I originally dismissed the Britney Spears conservatorship case as simply a pop-star problem. The facts have been covered by every media source in print, wire and television since she went to court on June 23 asking for the termination of her 13-year conservatorship. The hearing resumed Wednesday.
Her most startling allegation was that her conservator/father had prevented her from marrying her longtime boyfriend, and would let her doctor remove her IUD, thereby preventing additional children. That would be quite an unwarranted personal invasion if confirmed.
Even so, I saw it as just another celebrity story. The problem is that few things are as simple as they seem, and in Spears’ case, I realized that her battle is another example of a man controlling a woman’s reproductive freedom, not the first time where money may be at the root of the problem, and more importantly something we are still dealing with today in broader American society.
During the 19th century, before American women had the right to vote or had universal civil rights, it was not uncommon for husbands to declare their wives mentally ill, have them thrown into mental hospitals, sometimes lobotomized, often in order to control their property (usually inherited) or their fertility.
Postpartum depression was not a diagnosis then, but mental illness due to childbirth was often listed as a cause of institutionalization, according to a recent Time magazine story by Kate Moore.

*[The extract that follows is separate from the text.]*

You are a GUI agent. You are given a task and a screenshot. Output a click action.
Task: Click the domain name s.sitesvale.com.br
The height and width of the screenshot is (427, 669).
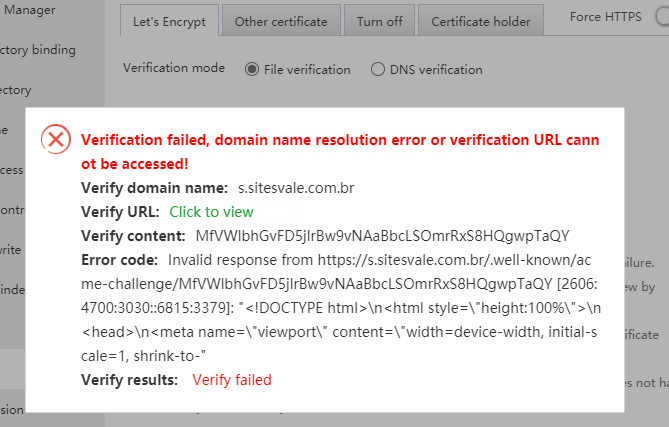pyautogui.click(x=296, y=187)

As a former caseworker at the Division of Family Services, I was quite startled to discover that a number of my clients had been involuntarily sterilized as children, allegedly because they were “slow.” Yet, talking to them years later, few seemed intellectually challenged. Their mothers were poor and on welfare. By sterilizing the young daughters, that cycle of welfare could be broken — at least, that was what I read in several of their case files. It was a horrifying revelation.

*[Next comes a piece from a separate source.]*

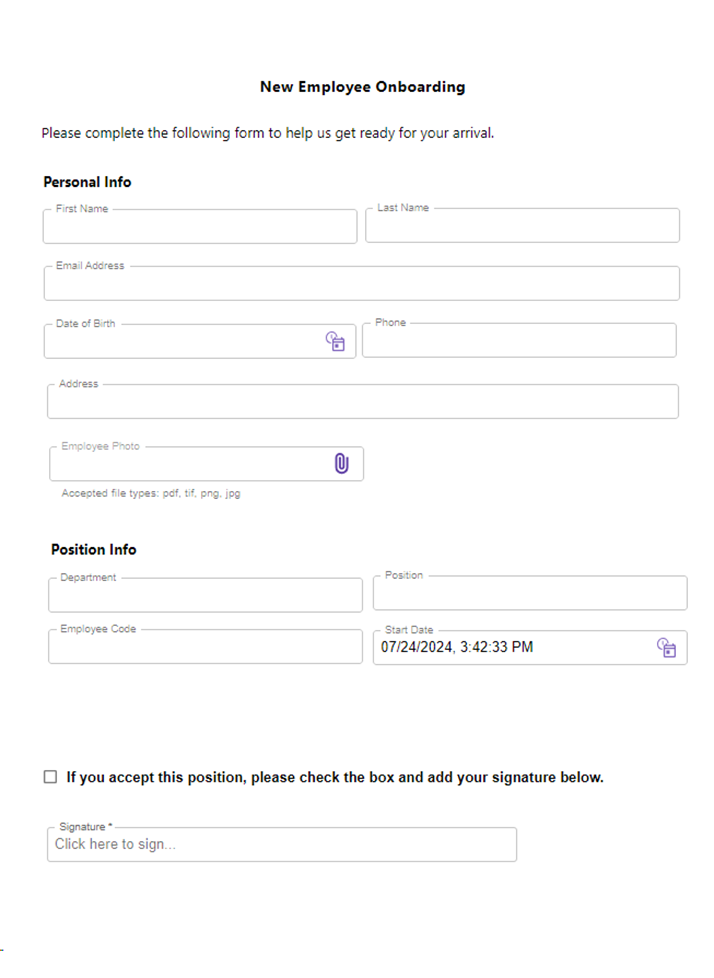Click the Position input field
The width and height of the screenshot is (714, 978).
click(530, 593)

Today our state legislators are determined to restrict poor women’s access to birth control within the framework of Medicaid. It is immaterial in the debate over abortion rights: Preventing a pregnancy by supplying contraceptives is not killing a baby. If the sperm and egg never meet, conception doesn’t occur.
Interestingly enough, Medicaid does cover Viagra. Yes, there are medications that are used to initiate abortions, but these are also prescribed for other medical purposes such as ovarian cysts and fetal death in the womb. So, to preclude these drugs under Medicaid would have been another source of reproductive control.
Thankfully, the names of these drugs were removed from the Republican-sponsored attachment to the recent Federal Reimbursement Allowance tax determination, sustaining billions of federal dollars for our existing Medicaid program.
Still, by focusing on one issue, we sometimes fail to see the bigger picture. If we restrict contraceptives and more babies are born, more young women could stay on the welfare rolls. Even without coronavirus concerns, there are many roadblocks preventing the escape-from-welfare treadmill, starting with the need for child care and diapers, the latter of which you cannot buy with food stamps.
Just consider what it would take for a young parent receiving a tiny check from the state, on food stamps, even working at a minimum wage job, who had to buy diapers out of pocket. (Hopefully, caseworkers are referring qualifying clients to the St. Louis Area Diaper Bank.) It’s just unfortunate that we prioritize the rights of the unborn while failing to protect and support the lives that are already here.
As for Britney Spears, according to the most recent information in Time magazine, her professional conservators, her manager, and her court-appointed lawyer were all allowed by the judge to remove themselves from her case — but not her father, who is receiving a monthly stipend and is having his legal fees paid by her estate. Other sources report Spears, 39, distrusts the medical professionals her father hired and thus has requested to be released from her conservatorship without a new medical evaluation, which is not the norm. Time will tell how this plays out.
But regardless of the outcome of her situation, it will not stop the relentless assault on poor women’s health in our state. I regret originally dismissing her problems. We women should stick together.
Janet Y. Jackson is a Post-Dispatch columnist and Editorial Board member.